Research Briefs, Science & Technology

Rethinking our relationship with academic emotions

Have you ever stressed about your schoolwork, only for that stress to create even more stress? This phenomenon—stressing about stress—is a metacognitive experience very common among students of all ages. Academic emotions impact motivation, engagement in learning processes, and learning outcomes. However, it remains unclear which emotion regulation strategies actually support learning in an academic context.

Luyao Xu, a doctoral student and research assistant at McGill, and Krista R. Muis, director of the eMUIS Lab, co-authored a systematic review exploring emotional regulation (ER) methods in self-regulated learning published in Educational Psychology Review. Xu analyzed numerous studies and articles on emotion regulation tactics elicited during learning, focusing on how emotional experiences correlate with learning performance outcomes and how the regulation strategies applied can mitigate negative impacts.

Psychology research has shown that certain emotional regulation strategies are more effective than others. Many scholars view reappraisal—a way to reevaluate a bad outcome as an opportunity to improve rather than a personal failure—as an effective strategy. Suppression, on the other hand, which involves pushing emotions aside without addressing them, is generally viewed as unhelpful in learning contexts. But do these results hold true across academic contexts?

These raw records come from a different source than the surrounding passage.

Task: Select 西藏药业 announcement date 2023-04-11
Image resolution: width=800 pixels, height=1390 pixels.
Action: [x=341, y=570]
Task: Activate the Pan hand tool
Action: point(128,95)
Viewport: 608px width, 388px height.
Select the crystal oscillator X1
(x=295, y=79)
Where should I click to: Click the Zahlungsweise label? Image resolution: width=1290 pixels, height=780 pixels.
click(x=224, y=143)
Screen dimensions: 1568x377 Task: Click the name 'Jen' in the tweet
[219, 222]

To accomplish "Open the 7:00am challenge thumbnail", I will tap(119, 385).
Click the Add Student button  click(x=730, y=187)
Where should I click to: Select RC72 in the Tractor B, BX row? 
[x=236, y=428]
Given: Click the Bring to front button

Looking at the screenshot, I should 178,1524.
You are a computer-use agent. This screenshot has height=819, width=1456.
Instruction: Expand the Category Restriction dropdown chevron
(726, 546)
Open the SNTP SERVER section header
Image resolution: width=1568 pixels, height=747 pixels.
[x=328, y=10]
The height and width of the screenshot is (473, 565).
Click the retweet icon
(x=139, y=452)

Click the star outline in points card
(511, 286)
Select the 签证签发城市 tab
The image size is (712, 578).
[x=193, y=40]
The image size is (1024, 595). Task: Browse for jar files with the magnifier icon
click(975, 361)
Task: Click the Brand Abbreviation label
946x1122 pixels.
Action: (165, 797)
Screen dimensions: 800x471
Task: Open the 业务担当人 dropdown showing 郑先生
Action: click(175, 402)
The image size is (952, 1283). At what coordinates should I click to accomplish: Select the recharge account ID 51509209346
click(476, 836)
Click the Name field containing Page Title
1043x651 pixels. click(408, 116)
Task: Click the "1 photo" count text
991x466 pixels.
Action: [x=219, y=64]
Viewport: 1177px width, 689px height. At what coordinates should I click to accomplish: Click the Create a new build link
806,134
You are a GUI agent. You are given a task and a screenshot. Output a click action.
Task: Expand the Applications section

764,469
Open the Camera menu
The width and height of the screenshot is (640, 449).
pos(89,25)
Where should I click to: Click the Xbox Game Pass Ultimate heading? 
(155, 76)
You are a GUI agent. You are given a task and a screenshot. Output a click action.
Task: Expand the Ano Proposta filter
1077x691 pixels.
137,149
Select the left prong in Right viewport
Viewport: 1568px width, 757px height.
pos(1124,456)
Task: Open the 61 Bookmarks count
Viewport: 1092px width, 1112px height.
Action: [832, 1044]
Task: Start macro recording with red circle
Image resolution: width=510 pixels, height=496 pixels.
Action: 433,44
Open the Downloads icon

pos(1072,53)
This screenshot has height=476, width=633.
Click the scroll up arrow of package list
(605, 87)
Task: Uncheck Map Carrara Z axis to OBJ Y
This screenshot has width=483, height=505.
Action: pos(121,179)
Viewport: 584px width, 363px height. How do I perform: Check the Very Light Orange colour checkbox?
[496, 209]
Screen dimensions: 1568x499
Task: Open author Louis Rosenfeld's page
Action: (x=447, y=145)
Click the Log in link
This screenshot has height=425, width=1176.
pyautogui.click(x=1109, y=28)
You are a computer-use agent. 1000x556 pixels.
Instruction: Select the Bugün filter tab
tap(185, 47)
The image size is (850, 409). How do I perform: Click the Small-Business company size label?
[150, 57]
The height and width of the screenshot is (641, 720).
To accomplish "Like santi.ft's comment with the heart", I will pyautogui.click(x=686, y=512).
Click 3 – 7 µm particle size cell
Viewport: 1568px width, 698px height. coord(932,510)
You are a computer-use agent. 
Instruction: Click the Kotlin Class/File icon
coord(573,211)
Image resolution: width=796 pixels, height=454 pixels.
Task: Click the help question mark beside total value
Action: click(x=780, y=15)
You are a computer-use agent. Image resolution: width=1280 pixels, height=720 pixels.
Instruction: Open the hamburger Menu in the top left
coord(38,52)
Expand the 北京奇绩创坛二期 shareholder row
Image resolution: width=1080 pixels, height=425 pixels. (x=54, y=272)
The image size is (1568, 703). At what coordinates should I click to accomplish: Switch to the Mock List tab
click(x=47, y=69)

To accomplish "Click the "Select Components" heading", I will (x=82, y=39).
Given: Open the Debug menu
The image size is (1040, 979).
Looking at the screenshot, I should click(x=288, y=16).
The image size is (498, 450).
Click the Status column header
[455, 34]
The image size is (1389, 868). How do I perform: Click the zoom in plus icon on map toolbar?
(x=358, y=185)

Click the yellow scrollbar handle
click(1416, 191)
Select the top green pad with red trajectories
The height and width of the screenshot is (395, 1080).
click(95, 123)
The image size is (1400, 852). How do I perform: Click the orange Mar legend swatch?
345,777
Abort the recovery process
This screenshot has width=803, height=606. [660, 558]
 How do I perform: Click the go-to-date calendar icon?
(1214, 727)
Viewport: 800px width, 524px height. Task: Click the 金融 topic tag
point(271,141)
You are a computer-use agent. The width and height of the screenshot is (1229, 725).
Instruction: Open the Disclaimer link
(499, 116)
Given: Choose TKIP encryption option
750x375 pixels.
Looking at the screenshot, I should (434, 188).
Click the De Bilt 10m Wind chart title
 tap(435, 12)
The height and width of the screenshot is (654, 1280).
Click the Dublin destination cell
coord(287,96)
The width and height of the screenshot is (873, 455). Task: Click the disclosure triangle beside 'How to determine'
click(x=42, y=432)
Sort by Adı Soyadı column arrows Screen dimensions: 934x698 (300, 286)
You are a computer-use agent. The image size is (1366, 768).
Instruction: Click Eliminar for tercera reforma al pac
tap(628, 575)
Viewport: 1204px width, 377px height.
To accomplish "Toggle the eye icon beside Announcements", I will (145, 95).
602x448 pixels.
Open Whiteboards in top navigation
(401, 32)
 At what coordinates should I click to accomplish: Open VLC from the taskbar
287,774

“Recently, meta-emotive knowledge is getting more attention, like whether regulating anxiety using reappraisal is not a good idea when students are approaching an exam, because they may have used up their cognitive resources for ER rather than engaging in learning,” Zu said in an interview with The Tribune.

Zu explained that competence-oriented strategies, which improve skills in subject areas to prevent negative emotions from interfering with learning, may be more efficient than strategies typically used in clinical psychology.  

“The effectiveness of the ER strategy depends on the context in which the emotion occurred. In certain contexts, students may not raise a need for regulation,” Zu explained. “For example, maybe when the exam is near, I do not identify myself as someone who needs to regulate [my] anxiety. Instead, I need to focus on reviewing the materials to get a good grade. So, […] distracting myself from my learning material is not a good way to regulate my emotions. In this case, trying to enhance my abilities is a more adaptive strategy.”

Raising awareness of academic emotions is an important step in encouraging learners to monitor how their emotions impact their well-being, learning processes, and performance outcomes. For instance, a student who recognizes that emotions are a normal part of learning may become less anxious about anxiety, allowing those emotions to shift from a burden to a tool that can support learning.

“In the learning context, the adaptiveness of ER strategy may not reflect on improved emotional experience, but rather on an improved learning performance,” Zu said. “In the learning context, most of the time, students’ ultimate goal is their learning outcome rather than their emotional experience. Since this emotional experience does have an impact on the learning processes, students regulate these emotions to prevent their negative impact.”

In response, Zu proposes the Integrated Model of Emotion Regulation in Self-Regulated Learning, linking ER, academic motivation, and learning performance on a person-level. This model focuses on students’ habitual use of ER in overall learning as well as at a task-level, examining how strategies interact with emotional states to influence task outcomes.

Emotions provide important bodily signals that can help individuals interpret and respond to their environment. When students become aware of their emotional patterns, regulation strategies can turn emotions into intentional tools that support personal flourishing.